Del lado del Papa es probable que hayan existido algunas preocupaciones puntuales (la autorización de aborto sin denuncia penal en el anteproyecto de Código Penal, por ejemplo), pero ni siquiera se ocupó él de plantear ese asunto o esos asuntos. Su misión fue crear un clima distendido y sereno. Hacerle saber a la Presidenta que tiene un aliado en él para buscar un clima de paz social y política en el próximo año y medio. Punto. Aquellos temas quedaron seguramente en manos del secretario de Estado vaticano, Pietro Parolin, que, en tal caso, se los habrá transmitido al canciller Héctor Timerman o al secretario de Culto, Guillermo Oliveri.
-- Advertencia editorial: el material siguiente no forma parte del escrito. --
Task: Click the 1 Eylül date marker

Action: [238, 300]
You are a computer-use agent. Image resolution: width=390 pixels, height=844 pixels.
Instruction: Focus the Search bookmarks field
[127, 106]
El protocolo del Vaticano es infalible en la preservación del pontífice.
Hay cosas de la Argentina que al Papa le interesan. El crecimiento del narcotráfico o la situación de amplios sectores sociales muy pobres. Eran los temas del cardenal Bergoglio y lo son también del pontífice de Roma. La flexible ortodoxia de Francisco es fácilmente perceptible también cuando aborda las cuestiones económicas. Tiene un discurso crítico de los excesos del capitalismo que ignoran a las personas concretas. No es una posición nueva en el Vaticano, aunque acomodada a los tiempos que corren. Es muy parecida a la posición que en su momento sostuvo Juan Pablo II con los temas de su época. El papa polaco fue muy crítico, por ejemplo, con el sistema financiero internacional que ahogaba con la deuda externa a los países pobres o en vías de desarrollo durante los años 80.
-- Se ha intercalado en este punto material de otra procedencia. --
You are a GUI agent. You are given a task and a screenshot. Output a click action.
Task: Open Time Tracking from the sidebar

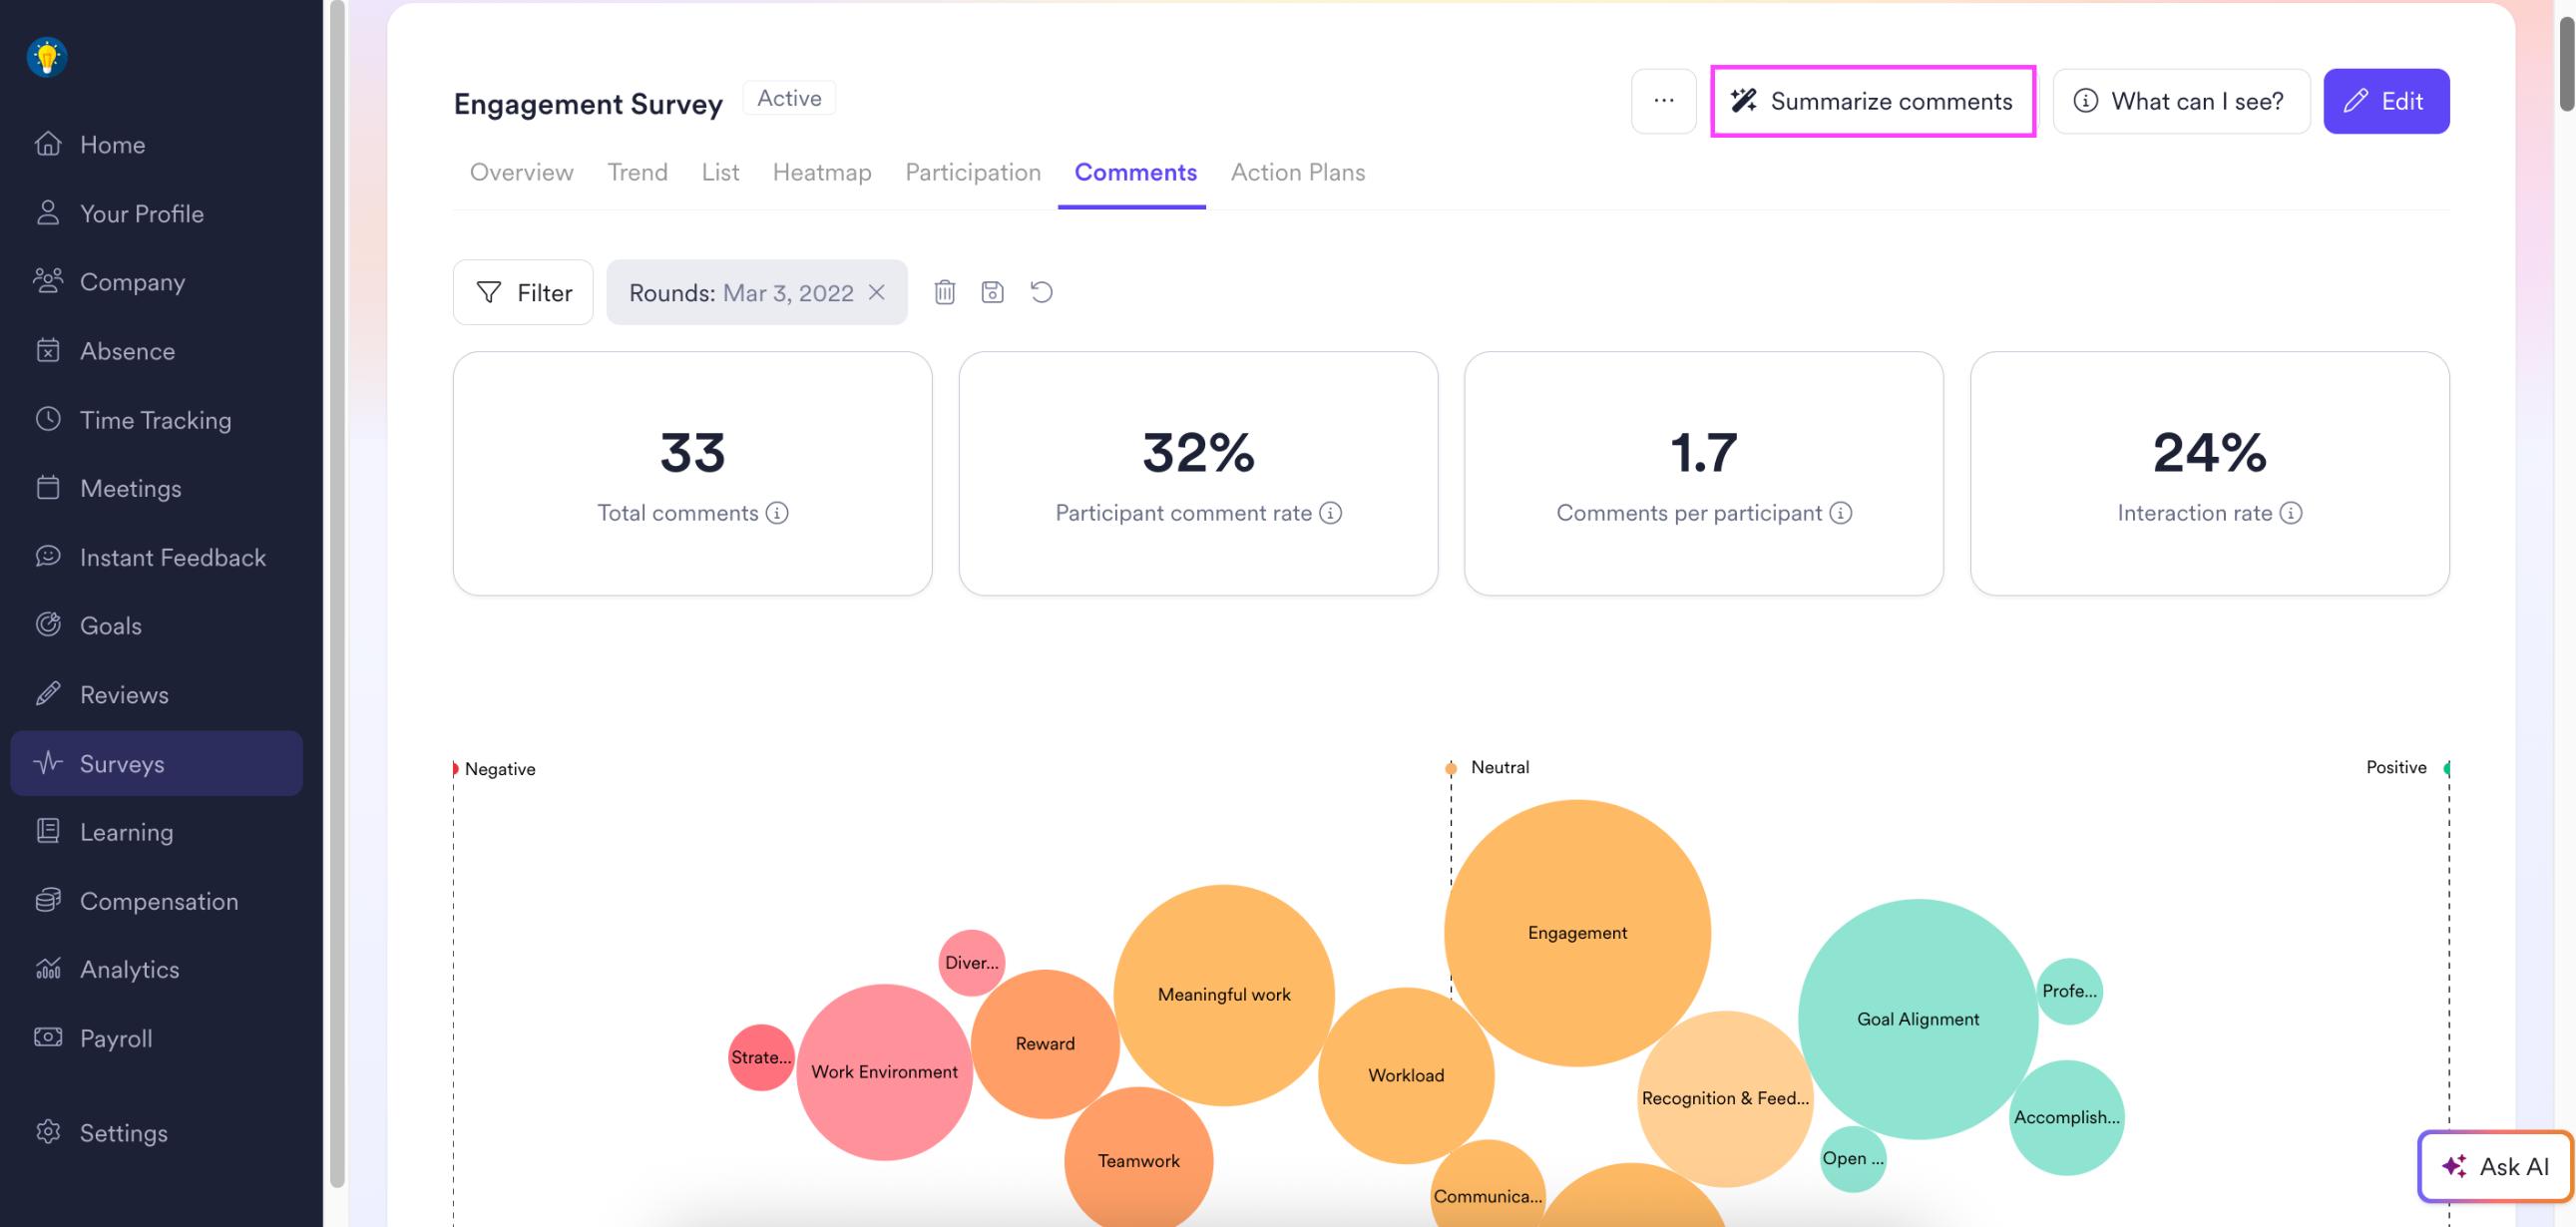click(x=155, y=419)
La experiencia argentina que más entusiasma al Papa no tiene nada que ver con la política ni con la Presidenta. Es el intenso diálogo interreligioso que él promovió como cardenal y que se convirtió en un ejemplo único en el mundo. Católicos, judíos y musulmanes han trabado relaciones religiosas, y hasta personales, sin perder sus propias identidades. Ese ejemplo fue llevado hace poco a Medio Oriente. Una delegación de más de 40 argentinos (entre los que había católicos, judíos y musulmanes) viajó a Israel, Jordania y Palestina y terminó en un largo encuentro con Francisco en Roma.
El presidente de la DAIA, Julio Schlosser, llegó entonces al Vaticano por tercera vez en el año de Francisco. "La próxima vez que te vea, te convierto", bromeó el Pontífice no bien lo vio. El dirigente de la comunidad musulmana Omar Abboud, otro cercano amigo del Papa, comentó luego que el fanatismo está en todas partes. "El fanatismo es una mala idea, pero no sólo está en las religiones; también está en la política, en el fútbol y en la sociedad", se lamentó. Esas palabras las podría suscribir Francisco, sin cambiar nada. La doctrina Bergoglio con el diálogo interreligioso es un mensaje a la política. ¿Por qué la política no puede hacer lo que sí pueden hacer las religiones? La respuesta no está en poder del Papa.
La dimensión mundial de Bergoglio y su proclamada vocación para perdonar hacen innecesarias ya las referencias al pasado entre él y el kirchnerismo. Esa historia existió. ¿Para qué insistir con ella cuando los protagonistas y las circunstancias han cambiado? Cambiarán aún más, pero es probable que otra vez se vuelva a mencionar al Papa cuando avance el proceso electoral que terminará en la elección del próximo presidente argentino. ¿Tiene el Papa un candidato? ¿Quién es? Sólo será factible la deducción, que podría surgir del conocimiento del Papa y de las personas de los candidatos. Bergoglio nunca irá más allá, ni siquiera en los gestos. El Papa no podría correr el riesgo de perder una elección en su propio país.